What was your strategy?
rustom
rustompmody at gmail.com
Sun Nov 14 21:24:17 EST 2010
Jorge Biquez <jbiq... at icsmx.com> writes:
> I was wondering if you can share what was the strategy you followed to
> master Python (Yes I know I have to work hard study and practice a lot).
One of the basic mistakes that folks (kids?) studying a language do is
to study *only* the language. I guess the mistake happens more in the
Java, VB type languages than in python but the mistake is pervasive
nevertheless. (Its particularly dangerous with C++ which you can
study without mastering for a lifetime)
Python is obviously simpler/cleaner etc but still the mistake persists
of studying past the point of diminishing returns.
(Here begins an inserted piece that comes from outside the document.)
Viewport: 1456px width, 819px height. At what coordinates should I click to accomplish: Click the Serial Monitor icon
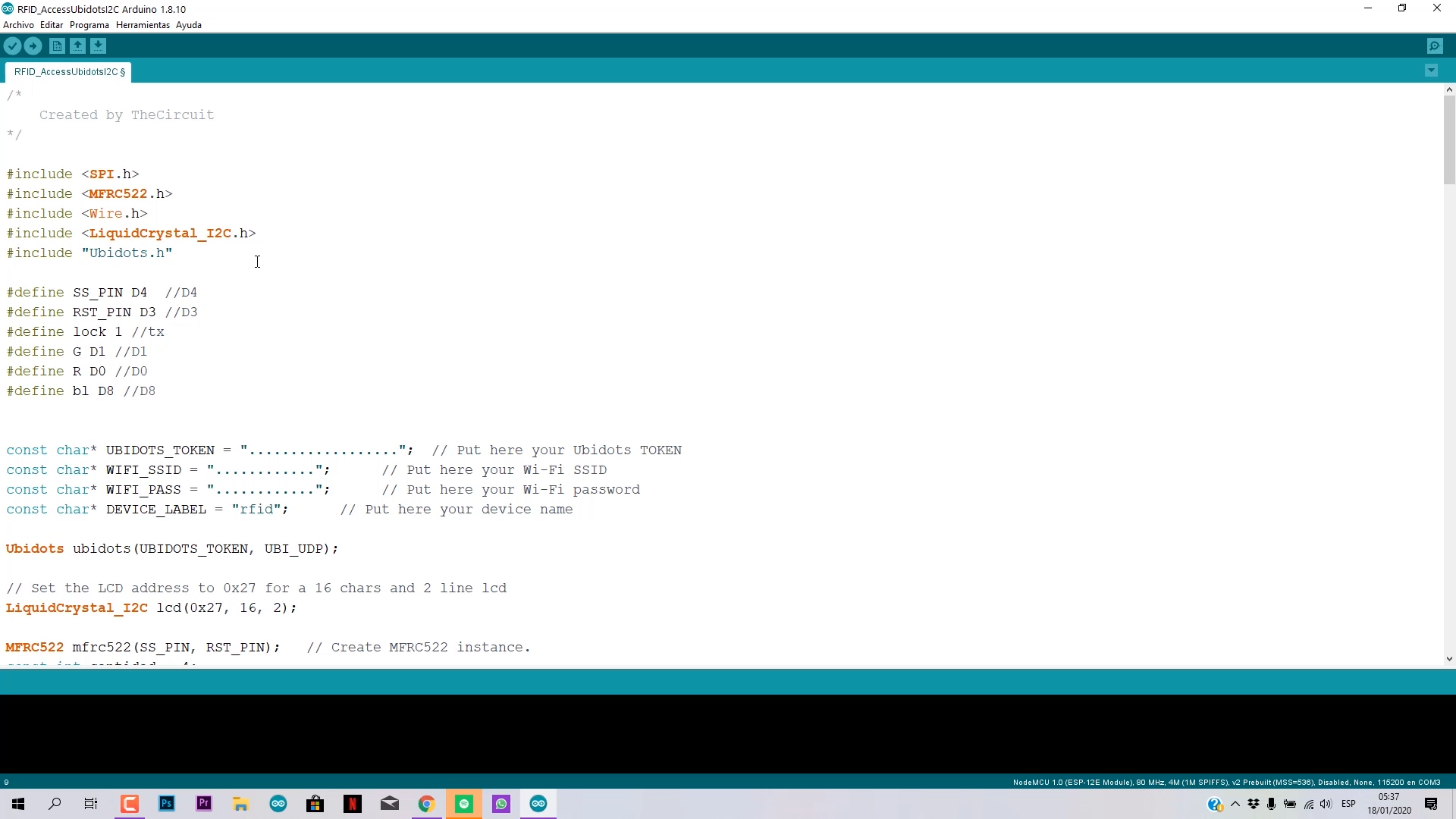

Specifically, an
intelligent person who has a background of other languages can get the
minimal,basic hang in a a day (not so intelligent and inexperienced
may be a week or two). After that you need to study OTHER things.
Here is such a list
1. "python"
2. IDE (emacs+python-mode in my case, but whatever you use, learn to
use it)
- debugger
- introspection
- ipython looks promising
3. CS
- algorithms
- data structures
- 'theory:' FSM, complexity, computability limits, O notation etc
4. Operating Systems
How python fits into the OS you are using
5. Paradigms
- scripting
- functional
- oo
6. 'Advanced' Stuff
- TDD
- Profiling
- C interfacing
...
The difficult part is studying this stuff independent of python and
then making the bridge.
eg. 75% of (typical) data-structure books deal with things like
'linked-lists' -- useless in python-- but the remaining 25% you need.